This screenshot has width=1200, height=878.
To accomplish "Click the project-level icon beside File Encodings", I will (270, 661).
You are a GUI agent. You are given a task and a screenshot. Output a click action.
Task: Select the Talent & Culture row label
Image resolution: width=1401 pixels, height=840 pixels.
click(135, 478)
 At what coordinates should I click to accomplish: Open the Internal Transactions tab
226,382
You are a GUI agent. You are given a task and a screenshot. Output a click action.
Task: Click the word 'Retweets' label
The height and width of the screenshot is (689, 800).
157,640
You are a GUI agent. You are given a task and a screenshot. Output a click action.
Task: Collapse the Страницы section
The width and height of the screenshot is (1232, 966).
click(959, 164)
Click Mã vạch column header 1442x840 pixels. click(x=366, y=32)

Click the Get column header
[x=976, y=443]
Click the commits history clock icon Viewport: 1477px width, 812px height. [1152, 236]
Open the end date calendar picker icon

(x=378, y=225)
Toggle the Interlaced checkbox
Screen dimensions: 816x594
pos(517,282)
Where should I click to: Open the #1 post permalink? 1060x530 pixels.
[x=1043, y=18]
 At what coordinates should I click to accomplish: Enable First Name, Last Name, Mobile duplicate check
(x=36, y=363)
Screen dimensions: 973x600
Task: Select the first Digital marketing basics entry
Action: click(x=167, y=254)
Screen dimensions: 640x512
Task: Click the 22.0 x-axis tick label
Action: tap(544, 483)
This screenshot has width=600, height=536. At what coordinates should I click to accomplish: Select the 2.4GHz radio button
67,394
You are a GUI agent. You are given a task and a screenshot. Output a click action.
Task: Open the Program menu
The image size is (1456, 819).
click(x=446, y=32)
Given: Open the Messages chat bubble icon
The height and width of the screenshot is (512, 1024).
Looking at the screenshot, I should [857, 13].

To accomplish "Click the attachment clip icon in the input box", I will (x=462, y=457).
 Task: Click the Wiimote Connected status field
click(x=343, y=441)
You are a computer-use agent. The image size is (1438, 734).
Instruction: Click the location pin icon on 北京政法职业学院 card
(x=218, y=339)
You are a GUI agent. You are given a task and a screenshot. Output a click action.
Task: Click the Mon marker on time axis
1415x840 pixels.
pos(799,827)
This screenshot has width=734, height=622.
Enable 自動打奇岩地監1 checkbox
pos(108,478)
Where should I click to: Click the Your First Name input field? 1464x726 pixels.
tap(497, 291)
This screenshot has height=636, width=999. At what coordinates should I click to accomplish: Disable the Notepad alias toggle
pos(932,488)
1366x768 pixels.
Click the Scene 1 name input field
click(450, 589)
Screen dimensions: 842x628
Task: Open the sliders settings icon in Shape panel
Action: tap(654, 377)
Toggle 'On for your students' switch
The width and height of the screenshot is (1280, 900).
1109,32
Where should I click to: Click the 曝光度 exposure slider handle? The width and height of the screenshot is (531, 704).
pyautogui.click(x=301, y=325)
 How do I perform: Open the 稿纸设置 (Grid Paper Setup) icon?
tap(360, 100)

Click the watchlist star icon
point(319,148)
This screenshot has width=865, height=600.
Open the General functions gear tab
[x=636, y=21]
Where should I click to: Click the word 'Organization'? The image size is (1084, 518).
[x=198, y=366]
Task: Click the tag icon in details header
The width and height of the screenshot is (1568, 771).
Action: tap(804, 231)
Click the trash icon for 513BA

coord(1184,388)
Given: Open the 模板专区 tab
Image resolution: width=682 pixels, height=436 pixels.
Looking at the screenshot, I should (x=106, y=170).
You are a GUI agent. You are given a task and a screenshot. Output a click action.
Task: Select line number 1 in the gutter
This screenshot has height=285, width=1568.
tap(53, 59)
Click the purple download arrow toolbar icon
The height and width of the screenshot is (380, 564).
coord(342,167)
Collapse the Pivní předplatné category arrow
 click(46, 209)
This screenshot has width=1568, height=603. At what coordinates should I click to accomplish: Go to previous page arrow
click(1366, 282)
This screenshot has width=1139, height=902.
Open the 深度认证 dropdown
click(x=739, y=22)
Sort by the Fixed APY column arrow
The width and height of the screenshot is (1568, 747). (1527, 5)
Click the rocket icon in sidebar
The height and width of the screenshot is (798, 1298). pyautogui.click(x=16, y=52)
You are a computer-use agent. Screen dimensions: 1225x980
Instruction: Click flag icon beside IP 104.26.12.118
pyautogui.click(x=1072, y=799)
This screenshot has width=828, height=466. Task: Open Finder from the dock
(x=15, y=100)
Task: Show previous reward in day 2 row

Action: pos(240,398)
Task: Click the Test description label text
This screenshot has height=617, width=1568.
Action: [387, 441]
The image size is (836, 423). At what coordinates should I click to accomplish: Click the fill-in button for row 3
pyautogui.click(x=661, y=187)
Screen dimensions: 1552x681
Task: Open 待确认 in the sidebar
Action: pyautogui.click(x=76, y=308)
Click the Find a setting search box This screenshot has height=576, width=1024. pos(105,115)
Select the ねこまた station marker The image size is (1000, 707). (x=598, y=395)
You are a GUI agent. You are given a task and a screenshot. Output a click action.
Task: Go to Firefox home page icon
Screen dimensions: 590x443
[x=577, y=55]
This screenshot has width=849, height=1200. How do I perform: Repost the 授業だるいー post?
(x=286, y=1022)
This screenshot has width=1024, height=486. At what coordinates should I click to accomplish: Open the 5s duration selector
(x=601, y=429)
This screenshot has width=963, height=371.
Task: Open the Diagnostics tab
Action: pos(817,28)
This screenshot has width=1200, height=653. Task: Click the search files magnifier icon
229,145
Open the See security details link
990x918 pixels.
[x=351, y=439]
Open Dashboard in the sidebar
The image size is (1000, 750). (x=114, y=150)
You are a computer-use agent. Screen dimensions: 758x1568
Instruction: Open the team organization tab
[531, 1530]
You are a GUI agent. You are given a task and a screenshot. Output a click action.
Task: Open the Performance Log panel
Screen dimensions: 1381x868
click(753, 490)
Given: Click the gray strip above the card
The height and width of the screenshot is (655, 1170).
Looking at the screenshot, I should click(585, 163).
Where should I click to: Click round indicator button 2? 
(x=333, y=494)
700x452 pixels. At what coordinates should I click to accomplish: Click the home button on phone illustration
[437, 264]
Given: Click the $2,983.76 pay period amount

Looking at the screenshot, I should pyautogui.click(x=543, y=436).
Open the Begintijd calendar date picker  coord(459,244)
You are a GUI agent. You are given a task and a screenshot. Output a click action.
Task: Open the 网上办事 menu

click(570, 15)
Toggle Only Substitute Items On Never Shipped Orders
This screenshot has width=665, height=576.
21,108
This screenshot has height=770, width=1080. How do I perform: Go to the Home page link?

WHAT YOU NEED TO DO
Write out the material above exactly, leaving out no line.

COMPLETED TASK
This screenshot has width=1200, height=878.
To accomplish "Click the project-level icon beside File Encodings", I will (270, 661).
You are a GUI agent. You are given a task and a screenshot. Output a click action.
Task: Select the Talent & Culture row label
Image resolution: width=1401 pixels, height=840 pixels.
click(135, 478)
 At what coordinates should I click to accomplish: Open the Internal Transactions tab
226,382
You are a GUI agent. You are given a task and a screenshot. Output a click action.
Task: Click the word 'Retweets' label
The height and width of the screenshot is (689, 800).
157,640
You are a GUI agent. You are given a task and a screenshot. Output a click action.
Task: Collapse the Страницы section
The width and height of the screenshot is (1232, 966).
click(959, 164)
Click Mã vạch column header 1442x840 pixels. click(x=366, y=32)

Click the Get column header
[x=976, y=443]
Click the commits history clock icon Viewport: 1477px width, 812px height. [1152, 236]
Open the end date calendar picker icon

(x=378, y=225)
Toggle the Interlaced checkbox
Screen dimensions: 816x594
pos(517,282)
Where should I click to: Open the #1 post permalink? 1060x530 pixels.
[x=1043, y=18]
 At what coordinates should I click to accomplish: Enable First Name, Last Name, Mobile duplicate check
(x=36, y=363)
Screen dimensions: 973x600
Task: Select the first Digital marketing basics entry
Action: click(x=167, y=254)
Screen dimensions: 640x512
Task: Click the 22.0 x-axis tick label
Action: tap(544, 483)
This screenshot has width=600, height=536. At what coordinates should I click to accomplish: Select the 2.4GHz radio button
67,394
You are a GUI agent. You are given a task and a screenshot. Output a click action.
Task: Open the Program menu
The image size is (1456, 819).
click(x=446, y=32)
Given: Open the Messages chat bubble icon
The height and width of the screenshot is (512, 1024).
Looking at the screenshot, I should [857, 13].

To accomplish "Click the attachment clip icon in the input box", I will (x=462, y=457).
 Task: Click the Wiimote Connected status field
click(x=343, y=441)
You are a computer-use agent. The image size is (1438, 734).
Instruction: Click the location pin icon on 北京政法职业学院 card
(x=218, y=339)
You are a GUI agent. You are given a task and a screenshot. Output a click action.
Task: Click the Mon marker on time axis
1415x840 pixels.
pos(799,827)
This screenshot has width=734, height=622.
Enable 自動打奇岩地監1 checkbox
pos(108,478)
Where should I click to: Click the Your First Name input field? 1464x726 pixels.
tap(497, 291)
This screenshot has height=636, width=999. At what coordinates should I click to accomplish: Disable the Notepad alias toggle
pos(932,488)
1366x768 pixels.
Click the Scene 1 name input field
click(450, 589)
Screen dimensions: 842x628
Task: Open the sliders settings icon in Shape panel
Action: tap(654, 377)
Toggle 'On for your students' switch
The width and height of the screenshot is (1280, 900).
1109,32
Where should I click to: Click the 曝光度 exposure slider handle? The width and height of the screenshot is (531, 704).
pyautogui.click(x=301, y=325)
 How do I perform: Open the 稿纸设置 (Grid Paper Setup) icon?
tap(360, 100)

Click the watchlist star icon
point(319,148)
This screenshot has width=865, height=600.
Open the General functions gear tab
[x=636, y=21]
Where should I click to: Click the word 'Organization'? The image size is (1084, 518).
[x=198, y=366]
Task: Click the tag icon in details header
The width and height of the screenshot is (1568, 771).
Action: tap(804, 231)
Click the trash icon for 513BA

coord(1184,388)
Given: Open the 模板专区 tab
Image resolution: width=682 pixels, height=436 pixels.
Looking at the screenshot, I should (x=106, y=170).
You are a GUI agent. You are given a task and a screenshot. Output a click action.
Task: Select line number 1 in the gutter
This screenshot has height=285, width=1568.
tap(53, 59)
Click the purple download arrow toolbar icon
The height and width of the screenshot is (380, 564).
coord(342,167)
Collapse the Pivní předplatné category arrow
 click(46, 209)
This screenshot has width=1568, height=603. At what coordinates should I click to accomplish: Go to previous page arrow
click(1366, 282)
This screenshot has width=1139, height=902.
Open the 深度认证 dropdown
click(x=739, y=22)
Sort by the Fixed APY column arrow
The width and height of the screenshot is (1568, 747). (1527, 5)
Click the rocket icon in sidebar
The height and width of the screenshot is (798, 1298). pyautogui.click(x=16, y=52)
You are a computer-use agent. Screen dimensions: 1225x980
Instruction: Click flag icon beside IP 104.26.12.118
pyautogui.click(x=1072, y=799)
This screenshot has width=828, height=466. Task: Open Finder from the dock
(x=15, y=100)
Task: Show previous reward in day 2 row

Action: pos(240,398)
Task: Click the Test description label text
This screenshot has height=617, width=1568.
Action: [387, 441]
The image size is (836, 423). At what coordinates should I click to accomplish: Click the fill-in button for row 3
pyautogui.click(x=661, y=187)
Screen dimensions: 1552x681
Task: Open 待确认 in the sidebar
Action: pyautogui.click(x=76, y=308)
Click the Find a setting search box This screenshot has height=576, width=1024. pos(105,115)
Select the ねこまた station marker The image size is (1000, 707). (x=598, y=395)
You are a GUI agent. You are given a task and a screenshot. Output a click action.
Task: Go to Firefox home page icon
Screen dimensions: 590x443
[x=577, y=55]
This screenshot has width=849, height=1200. How do I perform: Repost the 授業だるいー post?
(x=286, y=1022)
This screenshot has width=1024, height=486. At what coordinates should I click to accomplish: Open the 5s duration selector
(x=601, y=429)
This screenshot has width=963, height=371.
Task: Open the Diagnostics tab
Action: pos(817,28)
This screenshot has width=1200, height=653. Task: Click the search files magnifier icon
229,145
Open the See security details link
990x918 pixels.
[x=351, y=439]
Open Dashboard in the sidebar
The image size is (1000, 750). (x=114, y=150)
You are a computer-use agent. Screen dimensions: 758x1568
Instruction: Open the team organization tab
[531, 1530]
You are a GUI agent. You are given a task and a screenshot. Output a click action.
Task: Open the Performance Log panel
Screen dimensions: 1381x868
click(753, 490)
Given: Click the gray strip above the card
The height and width of the screenshot is (655, 1170).
Looking at the screenshot, I should click(585, 163).
Where should I click to: Click round indicator button 2? 
(x=333, y=494)
700x452 pixels. At what coordinates should I click to accomplish: Click the home button on phone illustration
[437, 264]
Given: Click the $2,983.76 pay period amount

Looking at the screenshot, I should pyautogui.click(x=543, y=436).
Open the Begintijd calendar date picker  coord(459,244)
You are a GUI agent. You are given a task and a screenshot. Output a click action.
Task: Open the 网上办事 menu

click(570, 15)
Toggle Only Substitute Items On Never Shipped Orders
This screenshot has width=665, height=576.
21,108
This screenshot has height=770, width=1080. How do I perform: Go to the Home page link?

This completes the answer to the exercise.